Be careful on that ladder.

Since ladder levels work so well to help motivate people to advance in their career, I wondered what it would look like to create “ladder levels” for being a good human being? I’m no philosopher and I’ve spent maybe an hour total repackaging uncontroversial self-help clichés… but if you have also just finished a performance cycle and want a reminder that there’s more to living well than getting that next promotion at work, for your enjoyment I present the Dewey Ladder Levels for Living (version 1.0):

Wealth Health Community Purpose
Level 1
(“Hot mess”)
You depend upon others You take your health for granted You are searching for community and belonging Your do what others tell you to do
Level 2
(“Junior adult”)
You are self-sufficient You realize that your actions can impact your health but don’t make significant changes You are a member of a community You are questioning what others tell you
Level 3
You support others You regularly engage in activities to support your health You are a leader in your community You have identified your own purpose
Level 4
(“Killing it”)
You employ others Healthy habits are seamlessly integrated into your life You are a pillar of your community You are living your purpose

While I didn’t put a ton of thought into creating this, I do want to share a few things that went through my head while I did so.

  • Every Big Tech company I’ve worked at has a “terminal level,” which sounds much worse than it is — it’s the minimum level that every employee is expected to get to.2 Not making it to at least the terminal level within a certain timeframe is the sign of a performance problem, and once you make it to the terminal level, it’s OK (from the company’s perspective) if you never get another promotion.3 Without really planning for it, I wound up with the same rough structure in my Ladder Levels for Living. In my mind, everyone should strive to get to the “Adulting” level.

  • I’ve been in many performance and career development conversations with people over the years, and I’ve had this conversation repeatedly: There comes a point in your career where growth comes less from developing your skills and more from helping develop the skills of the people around you.

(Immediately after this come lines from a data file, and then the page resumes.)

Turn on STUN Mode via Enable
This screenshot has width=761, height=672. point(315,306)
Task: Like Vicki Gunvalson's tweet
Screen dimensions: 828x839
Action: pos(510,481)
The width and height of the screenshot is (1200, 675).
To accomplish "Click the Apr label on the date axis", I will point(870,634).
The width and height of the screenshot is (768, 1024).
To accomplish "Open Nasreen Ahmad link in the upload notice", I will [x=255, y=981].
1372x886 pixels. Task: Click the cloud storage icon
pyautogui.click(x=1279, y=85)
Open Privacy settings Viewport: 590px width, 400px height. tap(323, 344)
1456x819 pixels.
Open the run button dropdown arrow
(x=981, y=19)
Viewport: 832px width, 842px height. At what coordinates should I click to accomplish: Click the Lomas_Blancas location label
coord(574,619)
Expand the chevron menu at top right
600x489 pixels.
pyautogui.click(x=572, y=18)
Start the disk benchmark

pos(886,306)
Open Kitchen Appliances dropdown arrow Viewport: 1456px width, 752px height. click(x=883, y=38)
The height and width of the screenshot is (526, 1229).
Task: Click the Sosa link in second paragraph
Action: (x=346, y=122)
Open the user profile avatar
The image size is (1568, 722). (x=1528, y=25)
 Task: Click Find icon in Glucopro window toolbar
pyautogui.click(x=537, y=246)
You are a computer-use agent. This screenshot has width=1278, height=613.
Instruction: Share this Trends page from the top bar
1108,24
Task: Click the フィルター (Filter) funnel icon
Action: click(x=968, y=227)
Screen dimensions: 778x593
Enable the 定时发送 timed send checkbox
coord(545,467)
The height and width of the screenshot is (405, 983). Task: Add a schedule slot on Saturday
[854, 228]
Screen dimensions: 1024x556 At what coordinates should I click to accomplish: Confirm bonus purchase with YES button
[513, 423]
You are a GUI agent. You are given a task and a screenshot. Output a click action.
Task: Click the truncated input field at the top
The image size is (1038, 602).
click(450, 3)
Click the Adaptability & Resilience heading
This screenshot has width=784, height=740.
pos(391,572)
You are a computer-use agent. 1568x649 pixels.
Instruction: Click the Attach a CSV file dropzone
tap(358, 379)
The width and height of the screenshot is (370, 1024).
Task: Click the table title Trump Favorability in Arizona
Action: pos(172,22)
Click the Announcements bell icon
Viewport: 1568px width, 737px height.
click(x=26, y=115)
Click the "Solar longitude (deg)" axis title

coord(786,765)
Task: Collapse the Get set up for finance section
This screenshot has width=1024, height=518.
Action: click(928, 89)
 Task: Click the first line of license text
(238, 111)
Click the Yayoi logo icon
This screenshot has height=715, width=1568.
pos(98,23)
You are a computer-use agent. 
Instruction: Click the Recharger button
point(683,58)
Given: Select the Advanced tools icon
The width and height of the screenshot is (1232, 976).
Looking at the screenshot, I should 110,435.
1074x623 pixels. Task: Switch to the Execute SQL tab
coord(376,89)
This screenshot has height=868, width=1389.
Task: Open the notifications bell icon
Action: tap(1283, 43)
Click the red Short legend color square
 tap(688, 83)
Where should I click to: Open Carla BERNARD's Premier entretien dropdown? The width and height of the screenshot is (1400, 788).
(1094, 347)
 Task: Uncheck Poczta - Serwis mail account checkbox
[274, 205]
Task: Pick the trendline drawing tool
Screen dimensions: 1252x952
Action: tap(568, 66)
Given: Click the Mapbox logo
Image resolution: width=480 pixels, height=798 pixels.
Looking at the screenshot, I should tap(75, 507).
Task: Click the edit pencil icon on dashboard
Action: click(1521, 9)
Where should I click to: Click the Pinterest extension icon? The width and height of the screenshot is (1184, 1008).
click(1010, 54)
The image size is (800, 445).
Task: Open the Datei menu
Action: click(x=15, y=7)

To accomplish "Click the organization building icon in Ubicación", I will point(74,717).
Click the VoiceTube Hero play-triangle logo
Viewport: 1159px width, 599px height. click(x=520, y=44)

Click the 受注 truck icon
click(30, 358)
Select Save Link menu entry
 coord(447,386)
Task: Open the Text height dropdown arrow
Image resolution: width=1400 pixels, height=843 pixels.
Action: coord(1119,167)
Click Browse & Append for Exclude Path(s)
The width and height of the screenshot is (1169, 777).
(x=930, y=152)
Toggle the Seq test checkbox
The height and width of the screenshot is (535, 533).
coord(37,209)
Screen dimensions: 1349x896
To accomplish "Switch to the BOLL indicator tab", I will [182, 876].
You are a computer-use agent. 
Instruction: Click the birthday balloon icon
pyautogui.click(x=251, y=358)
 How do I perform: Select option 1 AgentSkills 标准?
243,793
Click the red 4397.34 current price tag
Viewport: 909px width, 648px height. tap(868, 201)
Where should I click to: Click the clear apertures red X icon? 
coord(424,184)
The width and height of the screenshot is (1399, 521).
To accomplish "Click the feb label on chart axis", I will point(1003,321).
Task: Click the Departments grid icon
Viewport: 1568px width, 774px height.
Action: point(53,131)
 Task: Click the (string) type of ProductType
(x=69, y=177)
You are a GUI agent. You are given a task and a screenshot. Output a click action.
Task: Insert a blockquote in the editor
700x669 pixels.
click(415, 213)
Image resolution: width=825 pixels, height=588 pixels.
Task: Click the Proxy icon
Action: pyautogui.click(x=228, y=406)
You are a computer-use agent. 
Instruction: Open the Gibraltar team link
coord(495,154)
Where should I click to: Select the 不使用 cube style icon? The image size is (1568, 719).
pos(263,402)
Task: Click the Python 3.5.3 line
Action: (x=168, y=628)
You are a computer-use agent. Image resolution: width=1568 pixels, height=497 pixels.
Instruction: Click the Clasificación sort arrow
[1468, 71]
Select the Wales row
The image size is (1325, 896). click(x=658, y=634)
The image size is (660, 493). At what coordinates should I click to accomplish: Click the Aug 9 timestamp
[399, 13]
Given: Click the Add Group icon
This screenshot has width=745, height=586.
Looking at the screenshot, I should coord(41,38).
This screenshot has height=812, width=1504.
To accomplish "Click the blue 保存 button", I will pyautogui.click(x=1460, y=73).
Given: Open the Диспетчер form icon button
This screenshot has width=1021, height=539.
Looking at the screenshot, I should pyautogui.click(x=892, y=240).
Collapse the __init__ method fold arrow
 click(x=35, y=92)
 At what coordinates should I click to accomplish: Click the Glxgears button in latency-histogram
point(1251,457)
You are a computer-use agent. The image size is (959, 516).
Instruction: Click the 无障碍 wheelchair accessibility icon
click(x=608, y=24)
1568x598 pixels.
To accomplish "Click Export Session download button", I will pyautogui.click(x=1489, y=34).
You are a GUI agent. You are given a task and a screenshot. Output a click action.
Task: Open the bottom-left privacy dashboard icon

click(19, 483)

I don’t think I nailed this in my first draft of Ladder Levels for Living, but it was going through my head: I tried to create levels that have a point where growth is less inward-focused (“have I gotten better?”) and becomes more outward-focused (“have I helped others get better?”).

I found this an amusing exercise that gave me a little perspective at the end of the company performance review cycle. I also admit I got kind of uncomfortable writing all of this down… I realized I’m not doing well in some of the dimensions that I know are important for living well, and I’m also scared at trying and failing to improve them. So, if you try a similar exercise of creating your own ladder levels and find yourself a little uncomfortable: I see you.

  1. We’re hiring.
  2. In my era at Microsoft, it was Level 64; at Facebook it was E5; at Duolingo it’s Senior Software Engineer.
  3. Each company’s ladder goes beyond the terminal level because tech companies are staffed with overachievers and it helps to give us something to strive for.